Torbadan başlayalım; Mahalli Seçimlere beş kala, her ne hikmetse, Yüksek Seçim Kurulu (YSK) başkan ve üyeleri torba yasaya sokularak görev süreleri uzatıldı. Anayasayı ihlal eden bu düzenleme ile yani anayasaya aykırı biçimde oluşturulan YSK'nın kararlarının yok hükmünde olacağını önceki yazılarımızda belirtmiştik. Aldığı kararlarla örneğin mühürsüz zarfları, anayasa ve yasaya aykırı olarak geçerli sayan YSK'nın sabıkası kabarık. Bu tarz tutumlarıyla seçim sonuçlarını şaibeli hale getiren kurumun başkan ve üyelerinin görev sürelerinin uzatılması, halkın değil, iktidarın iradesiyle oldu.
Sandığa gelelim desek de bir türlü gelemiyoruz seçimin bitmesine rağmen. Yenilen pehlivan güreşe doymazmış misali, sandık sonuçlarını kabullenemeyen iktidarın uzayıp giden itiraz yolları gına getirdi artık.

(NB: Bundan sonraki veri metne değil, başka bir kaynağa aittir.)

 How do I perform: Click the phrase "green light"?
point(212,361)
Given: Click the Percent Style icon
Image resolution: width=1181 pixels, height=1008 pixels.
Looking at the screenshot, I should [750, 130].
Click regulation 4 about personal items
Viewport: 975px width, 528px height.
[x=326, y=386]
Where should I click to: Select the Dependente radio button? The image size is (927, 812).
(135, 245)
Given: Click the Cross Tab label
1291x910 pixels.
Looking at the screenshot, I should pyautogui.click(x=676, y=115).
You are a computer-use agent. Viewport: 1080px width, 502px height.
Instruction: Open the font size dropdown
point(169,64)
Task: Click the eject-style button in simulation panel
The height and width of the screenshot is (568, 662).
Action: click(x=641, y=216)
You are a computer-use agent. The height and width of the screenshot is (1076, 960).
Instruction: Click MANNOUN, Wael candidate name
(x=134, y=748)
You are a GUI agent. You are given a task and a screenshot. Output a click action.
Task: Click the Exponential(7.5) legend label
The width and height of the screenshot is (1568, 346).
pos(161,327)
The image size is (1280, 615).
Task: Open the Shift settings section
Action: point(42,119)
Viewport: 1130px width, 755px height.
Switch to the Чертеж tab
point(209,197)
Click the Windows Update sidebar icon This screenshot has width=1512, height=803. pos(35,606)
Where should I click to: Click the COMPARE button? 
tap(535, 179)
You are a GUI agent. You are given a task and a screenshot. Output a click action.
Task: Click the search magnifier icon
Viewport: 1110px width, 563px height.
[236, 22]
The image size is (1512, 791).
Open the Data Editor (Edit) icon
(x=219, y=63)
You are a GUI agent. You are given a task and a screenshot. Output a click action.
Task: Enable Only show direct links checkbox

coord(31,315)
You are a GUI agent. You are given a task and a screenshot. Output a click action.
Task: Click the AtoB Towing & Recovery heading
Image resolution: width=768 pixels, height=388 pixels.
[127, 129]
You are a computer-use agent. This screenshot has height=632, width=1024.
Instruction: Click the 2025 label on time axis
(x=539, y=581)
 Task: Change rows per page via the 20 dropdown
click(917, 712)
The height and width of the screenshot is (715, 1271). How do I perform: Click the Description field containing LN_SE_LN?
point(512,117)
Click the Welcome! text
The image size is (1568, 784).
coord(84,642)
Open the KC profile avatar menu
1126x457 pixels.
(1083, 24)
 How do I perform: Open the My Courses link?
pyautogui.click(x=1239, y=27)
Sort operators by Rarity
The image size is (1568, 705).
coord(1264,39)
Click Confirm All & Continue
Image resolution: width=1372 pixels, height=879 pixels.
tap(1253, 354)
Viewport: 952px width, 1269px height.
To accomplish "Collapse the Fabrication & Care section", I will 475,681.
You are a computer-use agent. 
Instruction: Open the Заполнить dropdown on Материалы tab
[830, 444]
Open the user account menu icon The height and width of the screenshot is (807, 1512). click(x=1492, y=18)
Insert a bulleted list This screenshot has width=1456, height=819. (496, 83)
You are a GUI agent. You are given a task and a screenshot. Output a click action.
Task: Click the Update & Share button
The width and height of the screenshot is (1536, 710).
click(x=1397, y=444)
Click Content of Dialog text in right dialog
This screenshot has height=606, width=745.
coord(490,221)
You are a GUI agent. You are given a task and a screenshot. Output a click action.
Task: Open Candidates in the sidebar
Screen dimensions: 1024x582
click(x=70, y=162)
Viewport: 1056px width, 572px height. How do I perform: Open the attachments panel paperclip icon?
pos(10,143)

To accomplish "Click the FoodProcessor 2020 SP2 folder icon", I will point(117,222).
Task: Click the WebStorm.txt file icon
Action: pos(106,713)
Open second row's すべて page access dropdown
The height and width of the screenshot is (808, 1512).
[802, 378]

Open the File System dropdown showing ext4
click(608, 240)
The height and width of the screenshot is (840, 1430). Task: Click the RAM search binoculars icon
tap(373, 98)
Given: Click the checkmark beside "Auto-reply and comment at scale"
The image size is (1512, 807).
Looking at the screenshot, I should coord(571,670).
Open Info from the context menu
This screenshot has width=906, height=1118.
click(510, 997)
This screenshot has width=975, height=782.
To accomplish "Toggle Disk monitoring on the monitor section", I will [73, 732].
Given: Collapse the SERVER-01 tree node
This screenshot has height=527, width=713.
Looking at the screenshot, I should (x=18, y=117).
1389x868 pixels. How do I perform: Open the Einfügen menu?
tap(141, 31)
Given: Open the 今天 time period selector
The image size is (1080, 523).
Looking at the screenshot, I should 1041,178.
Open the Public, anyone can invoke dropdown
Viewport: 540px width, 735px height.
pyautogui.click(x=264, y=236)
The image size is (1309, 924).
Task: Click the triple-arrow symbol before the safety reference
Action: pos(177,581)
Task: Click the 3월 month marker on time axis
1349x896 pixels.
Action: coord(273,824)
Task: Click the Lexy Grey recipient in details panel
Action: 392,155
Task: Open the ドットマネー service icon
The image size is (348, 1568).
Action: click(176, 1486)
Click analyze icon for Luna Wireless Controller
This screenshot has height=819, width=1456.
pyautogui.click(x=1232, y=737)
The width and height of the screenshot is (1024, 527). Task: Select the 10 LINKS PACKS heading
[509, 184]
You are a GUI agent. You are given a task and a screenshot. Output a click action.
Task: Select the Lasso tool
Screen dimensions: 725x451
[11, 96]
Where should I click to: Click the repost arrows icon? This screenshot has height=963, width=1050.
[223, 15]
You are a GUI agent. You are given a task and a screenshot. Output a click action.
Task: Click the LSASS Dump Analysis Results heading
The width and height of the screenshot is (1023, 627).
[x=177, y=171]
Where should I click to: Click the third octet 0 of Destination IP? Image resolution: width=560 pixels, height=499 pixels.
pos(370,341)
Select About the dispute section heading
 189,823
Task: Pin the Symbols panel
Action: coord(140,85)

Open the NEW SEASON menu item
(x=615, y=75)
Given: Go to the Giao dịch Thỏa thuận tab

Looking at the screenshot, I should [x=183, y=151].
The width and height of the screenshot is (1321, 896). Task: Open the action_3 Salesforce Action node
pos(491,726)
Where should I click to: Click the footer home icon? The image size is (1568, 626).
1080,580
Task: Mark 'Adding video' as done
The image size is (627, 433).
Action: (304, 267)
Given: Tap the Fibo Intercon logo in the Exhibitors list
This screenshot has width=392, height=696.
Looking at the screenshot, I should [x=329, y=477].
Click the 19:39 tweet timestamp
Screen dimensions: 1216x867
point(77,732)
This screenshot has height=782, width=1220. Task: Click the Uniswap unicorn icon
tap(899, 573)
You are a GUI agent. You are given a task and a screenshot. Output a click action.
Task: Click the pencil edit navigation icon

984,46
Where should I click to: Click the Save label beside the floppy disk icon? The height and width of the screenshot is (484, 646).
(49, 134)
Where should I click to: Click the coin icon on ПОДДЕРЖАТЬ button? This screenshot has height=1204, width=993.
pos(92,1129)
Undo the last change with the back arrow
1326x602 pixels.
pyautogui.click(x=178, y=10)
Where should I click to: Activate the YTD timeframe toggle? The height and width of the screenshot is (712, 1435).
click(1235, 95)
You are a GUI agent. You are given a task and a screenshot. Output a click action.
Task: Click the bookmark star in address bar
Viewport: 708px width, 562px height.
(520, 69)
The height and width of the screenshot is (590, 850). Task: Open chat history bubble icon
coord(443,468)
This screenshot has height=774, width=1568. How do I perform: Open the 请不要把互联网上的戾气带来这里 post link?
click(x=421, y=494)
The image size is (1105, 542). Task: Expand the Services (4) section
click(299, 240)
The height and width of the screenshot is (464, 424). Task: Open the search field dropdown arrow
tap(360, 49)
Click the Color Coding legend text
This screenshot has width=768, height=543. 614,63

Seçim sonuçlarına itirazı anladık da gerekçeleri hukuka uygun mu, bunu anlamakta zorluk çekiyoruz.
Neden mi, açıklayalım:
İstanbul için yapılan itirazların iki noktada odaklandığını görüyoruz; birincisi oyların kaydırıldığı, diğeri de geçersiz oyların fazlalığı ve yeniden sayım gerektiği. Son anda Erdoğan'ın seçimler yenilenebilir iddiası ise şoka neden oldu.
İtiraz yollarını arşınlamak ve değerlendirmek için önümüzdeki kılavuz: 298 sayılı Seçimlerin Temel Hükümleri ve Seçmen Kütükleri Hakkında Kanun'dur.
Bu yasanın, "İtirazın şekli" başlığını taşıyan 112.maddesi hükmüne göre, gerekçesi ve delili olmayan itirazlar incelenmez. Sözlü itirazlar olsun, yazılı itirazlar olsun delil gösterilmiyor, yazılı itirazda itiraz dilekçesine delil eklenmiyorsa inceleme yapılmaz.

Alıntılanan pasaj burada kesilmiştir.